Motivatie, ambitie, team en inzet, het zijn volgens José Mourinho (41) de vier basisingrediënten voor succes. Begin juli stuurde de Portugees elke speler van Chelsea een brief waarin hij op een niet mis te verstane wijze verwoordt wat hij van zijn mannen verwacht, eindigend met de zojuist genoemde vier factoren. “Vanaf nu moet elke oefening, elke wedstrijd, elke minuut van jullie sociale leven gericht zijn op het doel om kampioenen te zijn”, schrijft hij onder meer. En verder : “Het woord basisspeler zal niet meer van toepassing zijn. Ik heb jullie allemaal nodig. Jullie hebben elkaar nodig. We zijn een team.”

Eenzelfde epistel viel in januari 2002 op de deurmatten van de in mineur verkerende spelers van FC Porto. Vaker dan de fans lief was, werd er verloren in de Portugese competitie, de club stond op instorten. “Het slechtste Porto van de afgelopen 26 jaar”, aldus de man die de herstelwerkzaamheden moest gaan verrichten. Ruim een jaar na het aantreden van Mourinho was het aangezicht van FC Porto alweer spectaculair veranderd. De wonderdokter had de ploeg weer aan het voetballen gekregen. En hoe. Twee landstitels, de Portugese beker, een Uefaup en een Champions League, allemaal in een tijdsbestek van slechts 29 maanden.

Knap werk met een begroting van nog geen 35 miljoen euro, weet ook Mourinho. “Ik denk dat ik vrij speciaal ben”, zegt hij zonder gêne. Het zelfvertrouwen van de superheld van Porto kent wat dat betreft geen grenzen. SirAlex Ferguson ondervond het tijdens de afgelopen editie van de Champions League aan den lijve, nadat hij direct na afloop van de achtste finale tussen FC Porto en Manchester United openlijk kritiek uitte op de speelwijze van de Portugezen en geen hand wenste te geven aan zijn collega. De ultieme wraak kwam twee weken later op het heilige gras van Old Trafford. Porto hield stand (1-1) en kwalificeerde zich voor de kwartfinale.

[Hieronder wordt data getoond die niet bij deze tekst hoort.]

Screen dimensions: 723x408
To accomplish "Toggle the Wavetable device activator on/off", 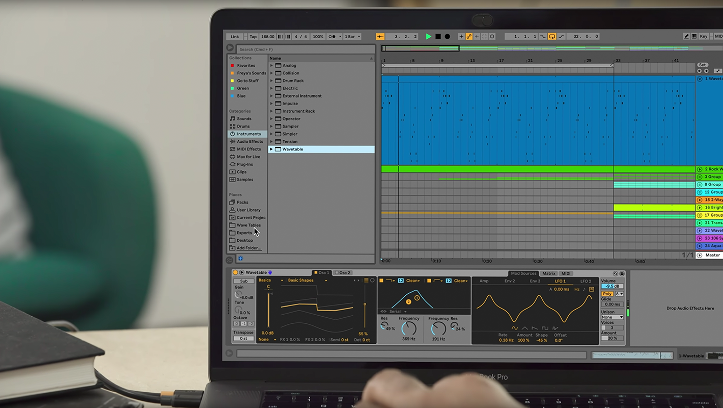I will (235, 273).
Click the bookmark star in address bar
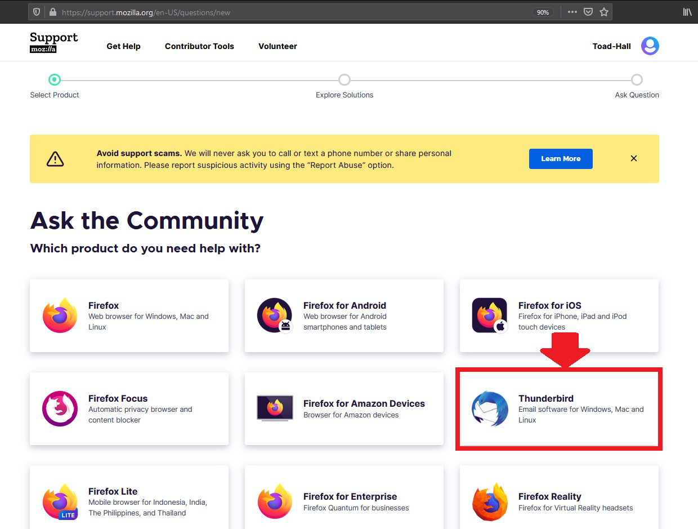The image size is (698, 529). tap(604, 12)
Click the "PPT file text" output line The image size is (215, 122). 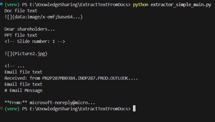(x=21, y=35)
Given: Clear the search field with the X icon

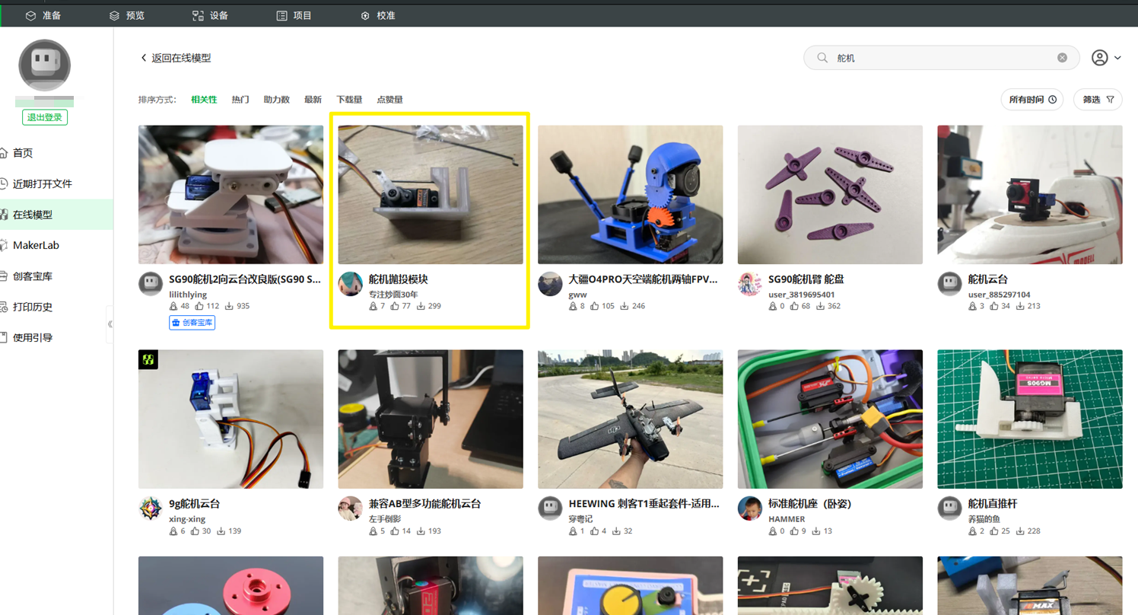Looking at the screenshot, I should pos(1062,58).
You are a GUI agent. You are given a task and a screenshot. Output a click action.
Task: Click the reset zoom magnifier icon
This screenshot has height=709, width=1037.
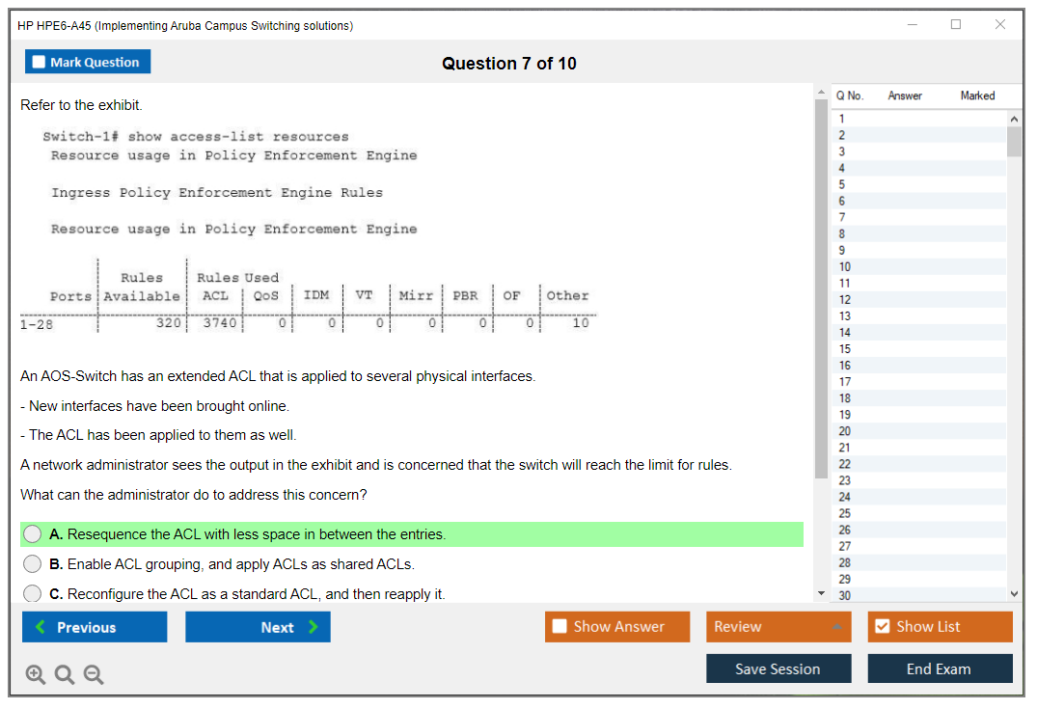tap(64, 675)
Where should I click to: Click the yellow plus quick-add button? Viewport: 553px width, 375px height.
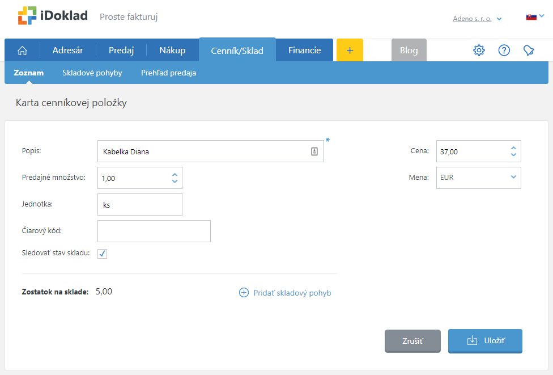[350, 50]
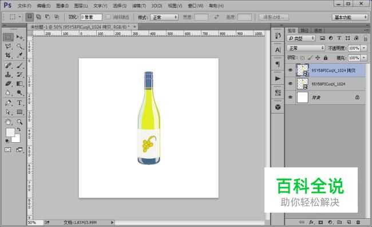
Task: Click the 调整边缘 button
Action: click(x=274, y=17)
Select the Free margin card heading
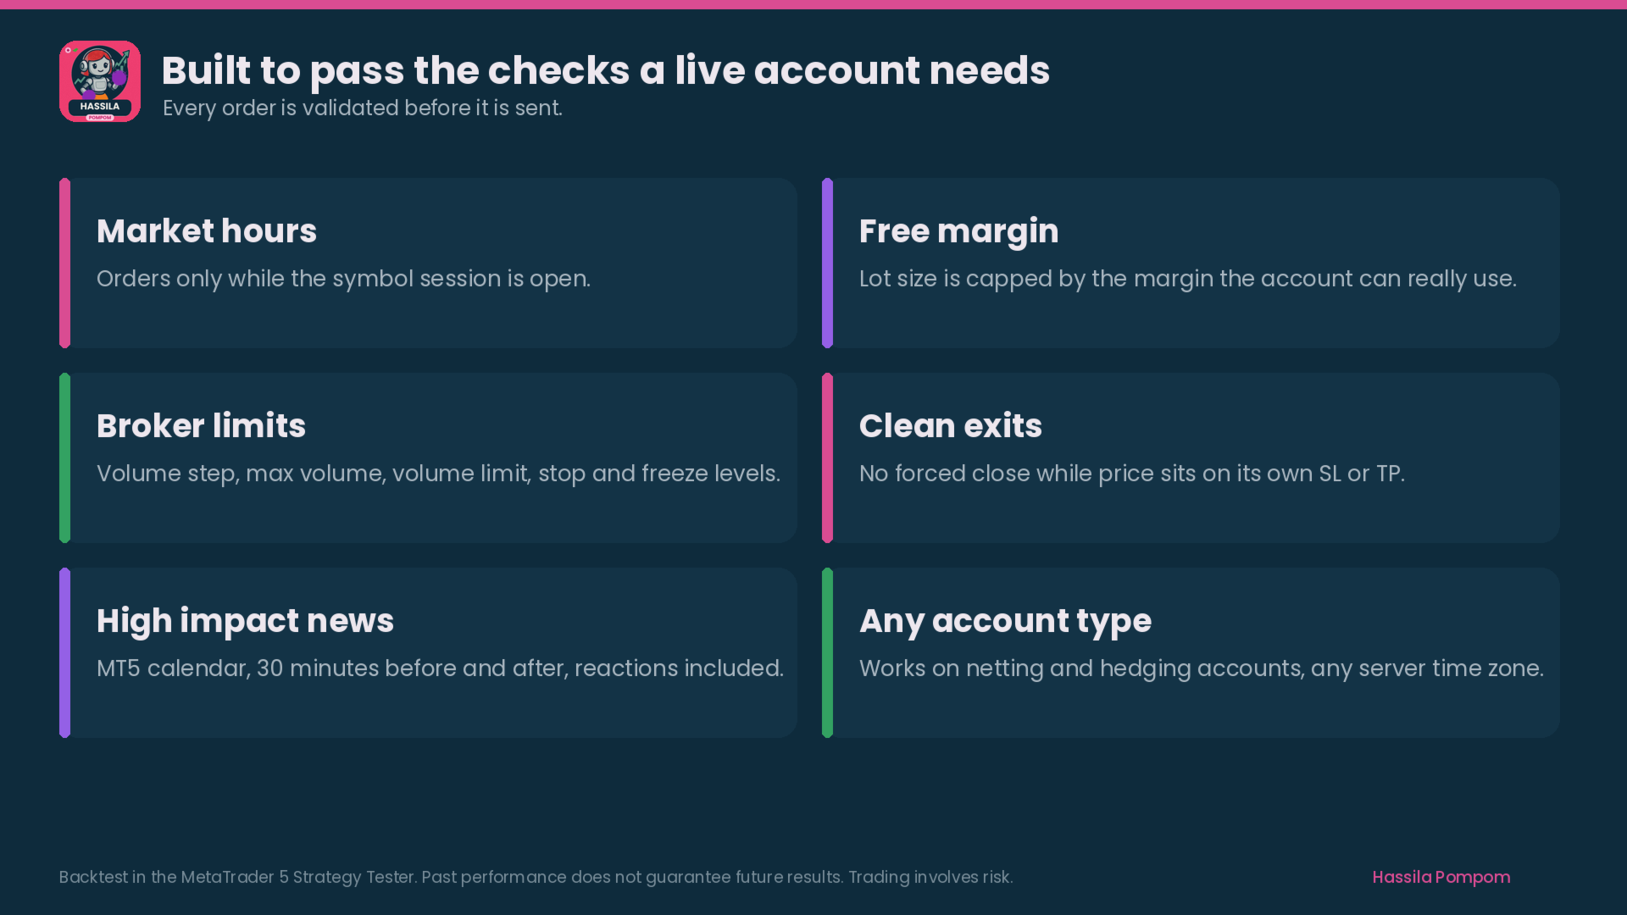 (x=958, y=231)
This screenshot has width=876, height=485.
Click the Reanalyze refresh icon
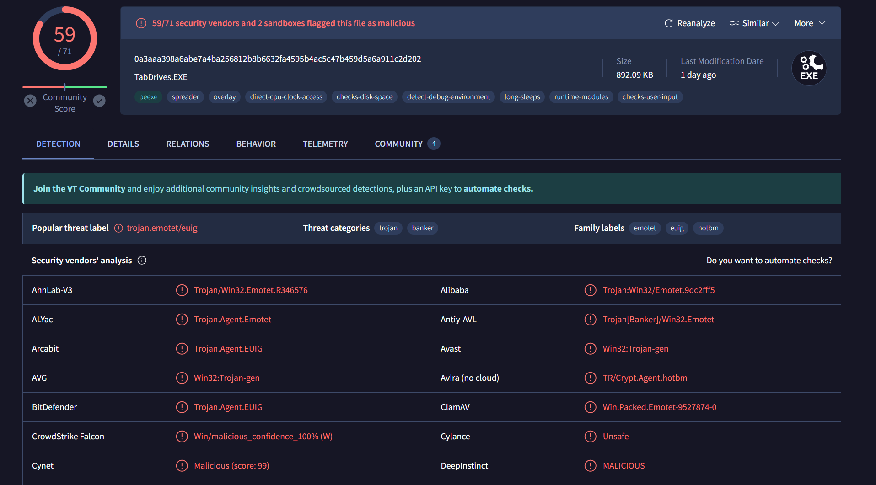pos(668,23)
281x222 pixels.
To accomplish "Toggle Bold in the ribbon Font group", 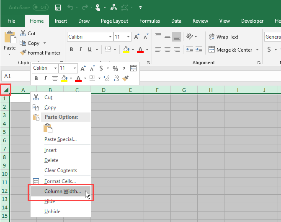I will (71, 50).
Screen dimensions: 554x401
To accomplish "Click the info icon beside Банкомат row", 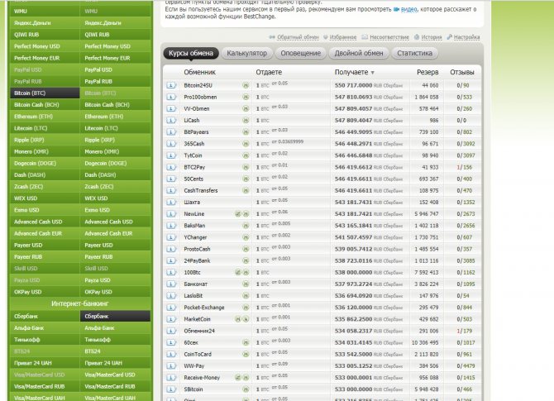I will coord(171,283).
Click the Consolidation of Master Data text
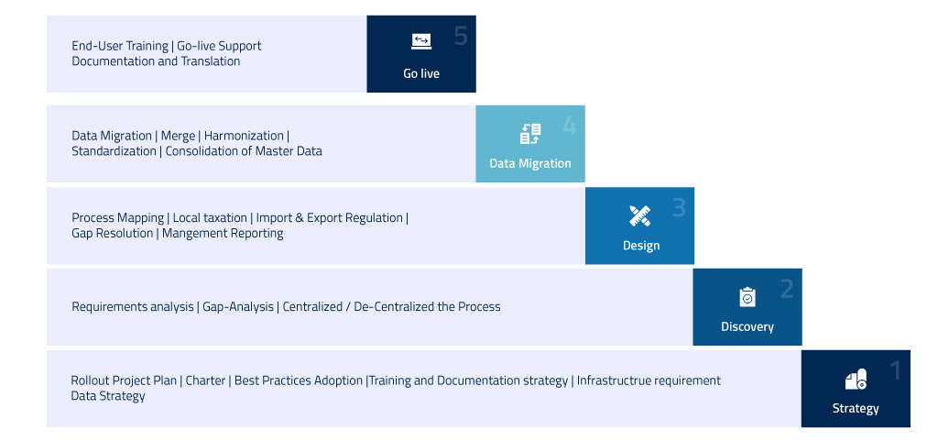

De gigantische successen van José Mourinho wekten de interesse van onder andere de steenrijke Roman Abramovich, de Russische voorzitter van Chelsea, die Mourinho aantrok.

Als kleine jongen al kwam Mourinho in aanraking met topvoetbal. Zijn vader Félix was doelman bij Vitória Setúbal, Belenenses en het Portugese nationale elftal. Talent om het te schoppen tot prof ontbrak echter bij de enige zoon uit het gezin. Zo probeerde hij op zijn negentiende een basisplaats te veroveren bij het nietige Rio Ave, destijds een laagvlieger in de hoogste Portugese voetbalafdeling. Mourinho senior, begin jaren tachtig coach van Rio Ave, durfde zijn zoon echter niet op te stellen. Niet alleen omdat hij de geruchtenstroom van vriendjespolitiek voor wilde zijn, maar meer nog uit liefde voor zijn zoon. Die zou zich toch maar belachelijk maken op het veld.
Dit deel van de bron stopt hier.